We don’t have to rely on correlation. There is plenty of documented evidence (and brought up here repeatedly) that many of the movements were founded by, are led by, are funded by, are cited by, and include many racists. Much like the fact that a majority of blacks as well as a majority of whites, both groups being against gay marriage, are bigots.
If you read my post you’ll note that I specified the current immigration opposition.
Much of the discrimination against whites was based on religion and not skin color. The Irish Catholics for example.
:dubious:
I can’t shake the feeling that death threats and hate mail should not be part of the dabate, they are AFAIK crimes, period. When I see this report not pointing that out, but putting the threats as “one side of the story” it seems tacky.
Thanks! Oh, and to save you the trouble of tracking down an old tape, here’s the link to the YouTube video.
That’s a valid point, but I haven’t seen many on the opposite, the liberal, side theatening death to those oppose (illiegal) immigrants.
Illegality in this isn’t really a big issue with me. I regularly top 90mph on I5 through the San Juaquin Valley, where the posted limit is 70mph. I’d smoke pot right now, but it could cost me my job. I have, in the distant past taken 2-3 newspapers from a rack while paying for only one. I even kited a check at Safeway once, about 40 years ago. For food. For my kids. I made it good.
The reportrs I heard and saw modified the “death threat” with “even”, as in “even some death threats”.
Just curious: if a patron pays for a pizza with pesos, does he get change in dollars or pesos?
I read that several times and I have to wonder how that follows from what I said.
:eek: So are you the one who’s been tearing off those labels from my mattresses?
Because the rate of change that they use is higher and many describe cases of people who traveled to Mexico that are not coming back soon, it seems that they do get change in dollars.
That, or maybe they get change in good old Peter Piper Pizza tokens.
Probably dollars. The point is to bring in customers who may be looking for ways to get rid of mexican cash they have in their pockets. Returning Mexican coins would tend to defeat that effort. (I am specualting, here.)
The Pizza Patron CEO also noted that the Peso and Dollar have fluctuated by less than 10% over the lasrt year, so (regardless of current values) the store has set the exchange rate at 12:1. A 100 Peso note is considered $8.33 regardless of current bank rates, so counting back change in Pesos would probably be beyond the capabilities of the typical counter clerk (unless that company has been hiring people much sharper than most of the clerks I encounter).
No, that was my (departed) mother.

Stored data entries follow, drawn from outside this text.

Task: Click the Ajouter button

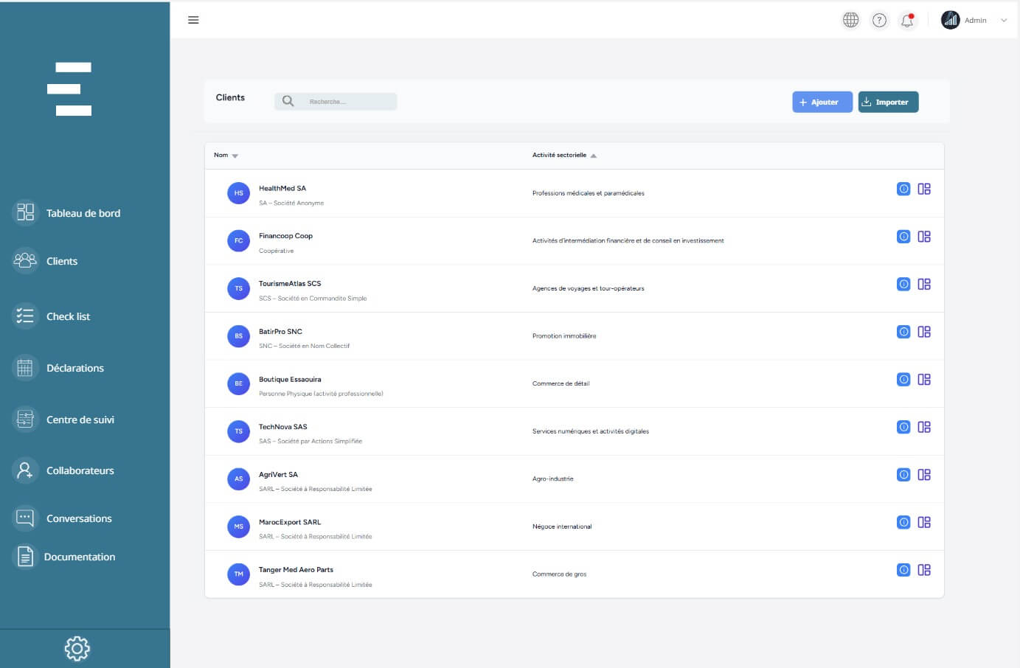Action: coord(822,102)
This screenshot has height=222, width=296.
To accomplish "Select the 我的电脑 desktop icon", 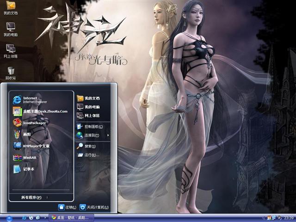I will click(11, 28).
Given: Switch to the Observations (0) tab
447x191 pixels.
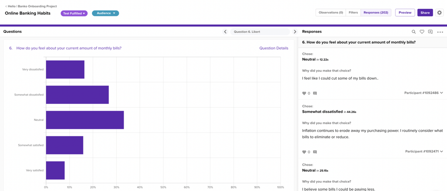Looking at the screenshot, I should coord(330,13).
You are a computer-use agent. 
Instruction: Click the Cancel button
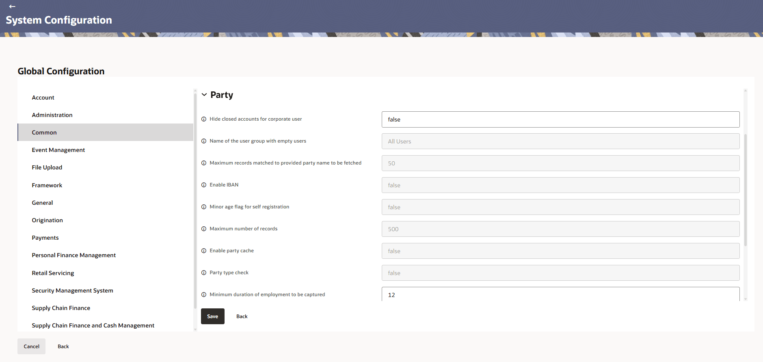coord(31,347)
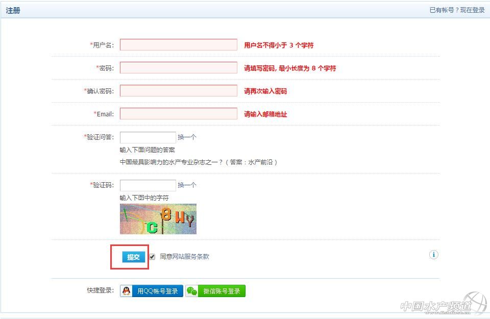The height and width of the screenshot is (319, 490).
Task: Click 用QQ帐号登录 login button
Action: [x=157, y=291]
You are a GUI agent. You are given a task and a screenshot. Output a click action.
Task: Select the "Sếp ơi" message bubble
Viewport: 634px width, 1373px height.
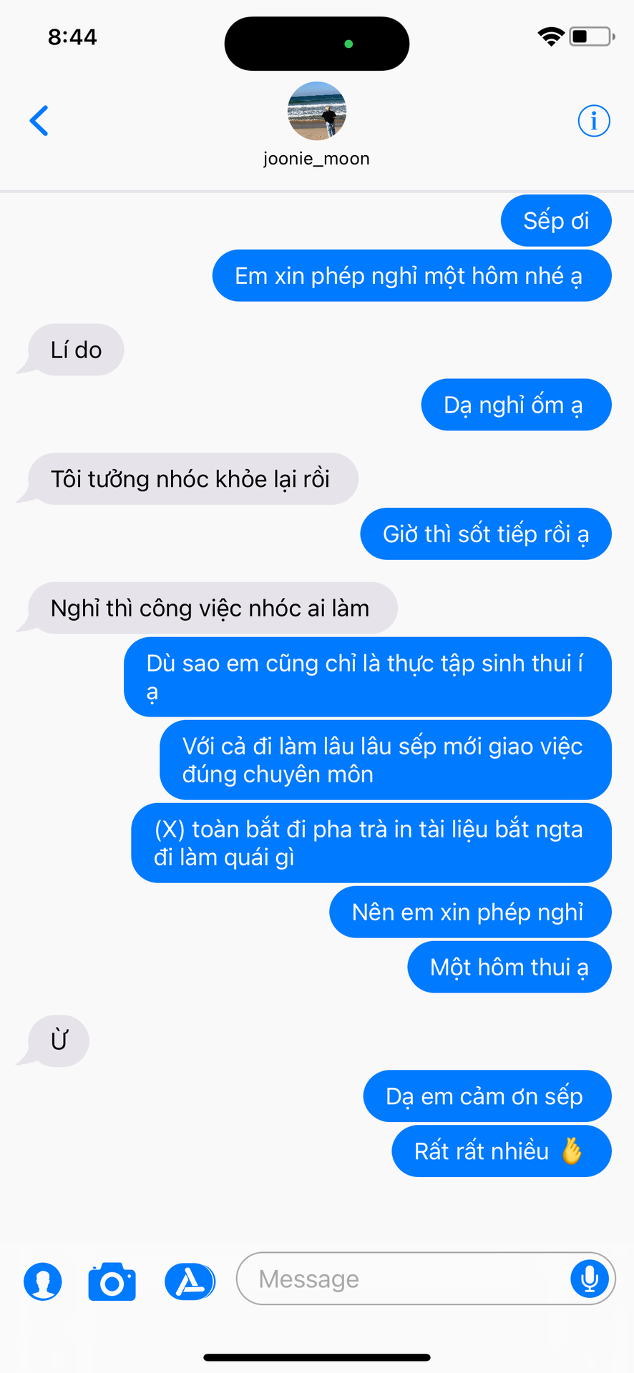pos(556,221)
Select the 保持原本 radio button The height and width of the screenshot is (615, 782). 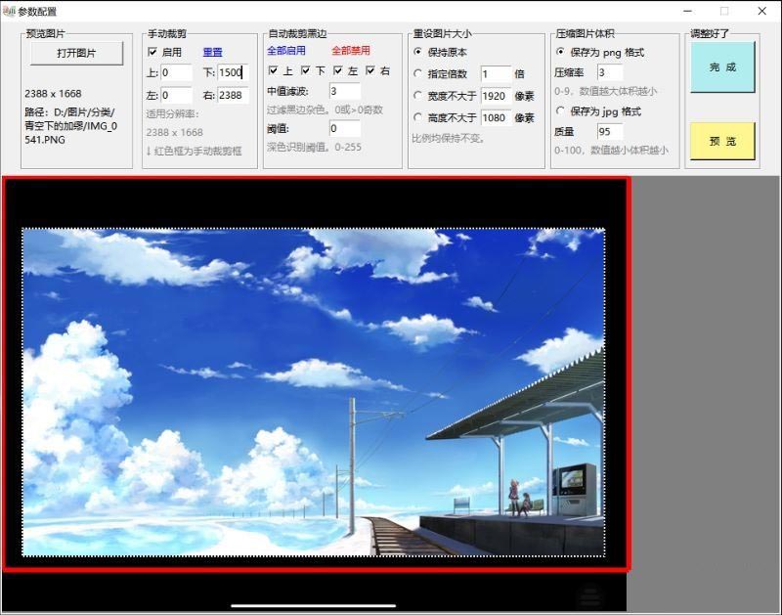coord(418,52)
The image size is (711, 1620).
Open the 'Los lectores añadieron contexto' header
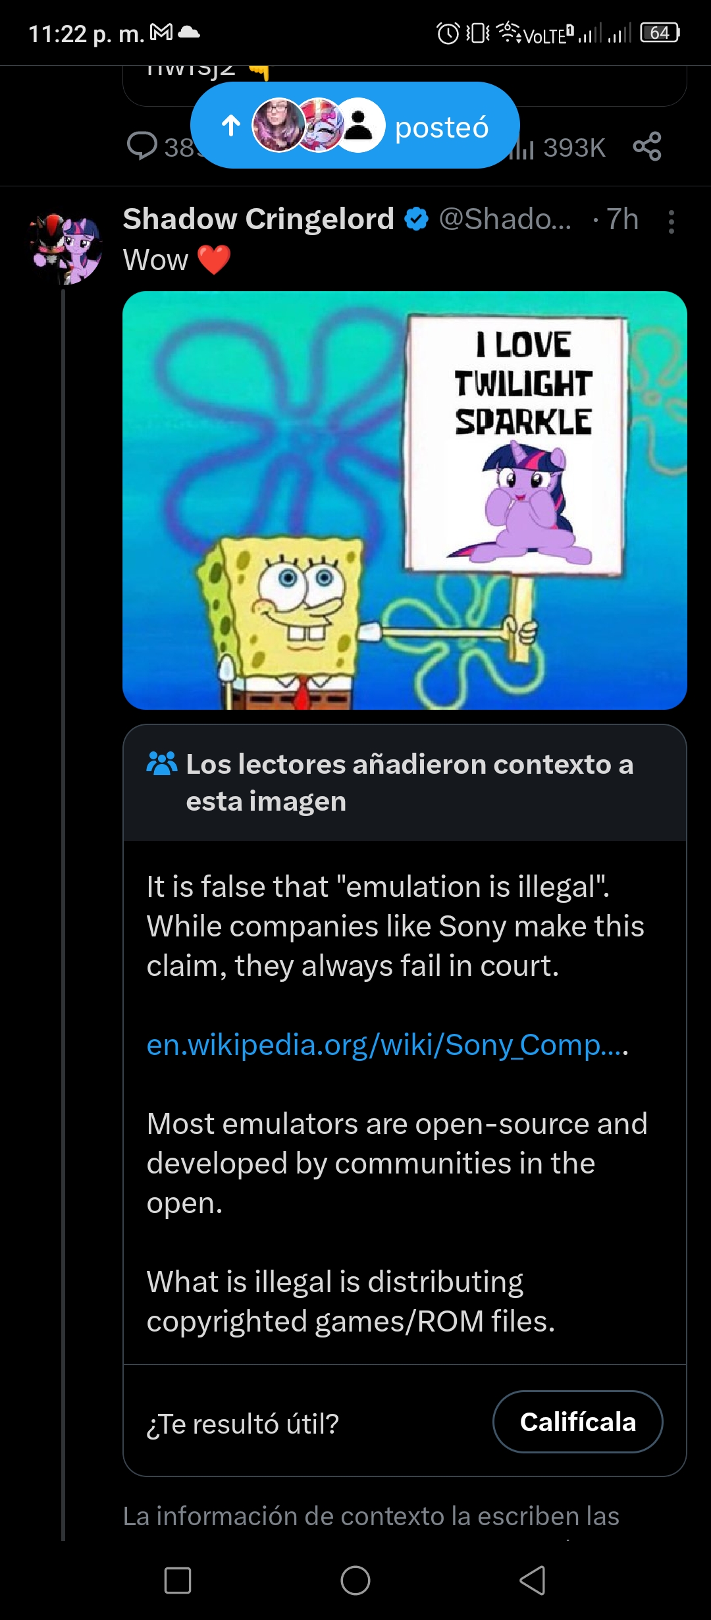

But you can see where I got my evil ways.
Actually, she was the opposite. She believed to do so was a Federal Crime, even after I pointed out to her where it said “except by the consumer”.
The article in the OP says dollars: “Any change is given in U.S. currency.”
That’s what the “but” is for. There is no equivalent on the other side for the story to point at.
Tacky, probably. But not imbalanced.
Returning Mexican coins would also require the pizza place to maintain an appropriate float of Mexican currency in order to provide that change. Which is, by far, the bigger problem in a scenario like this. With the exception of US dollars in tourist heavy destinations in Central America, pretty much any place that accepts foreign currency returns change in local currency.
Modern cash registers can handle foreign exchange with no real difficulty.
Provided the company is willing to spend the bucks to buy the registers that are programmed to do it. A lot of places use specialty registers to handle their products and do not choose to invest further in the software to handle exchange. (And, frankly, I would not really trust the typical American clerk to read an exchange register all that well, anyway. Not because American kids are not smart enough to learn, but because they have never previously been exposed to the need.)
If I only had a peso for every time an American held up the take-out/store line here in Canada, bitching about US currency either not being accepted or the store clerk not knowing what the exchange rate was.
Maybe if you had any guns up there you wouldn’t be so vulnerable.
I saw, and enjoyed, that movie.
Nomination for the 2007 “Whoa, that Came Out of Left Field” award goes to Cisco.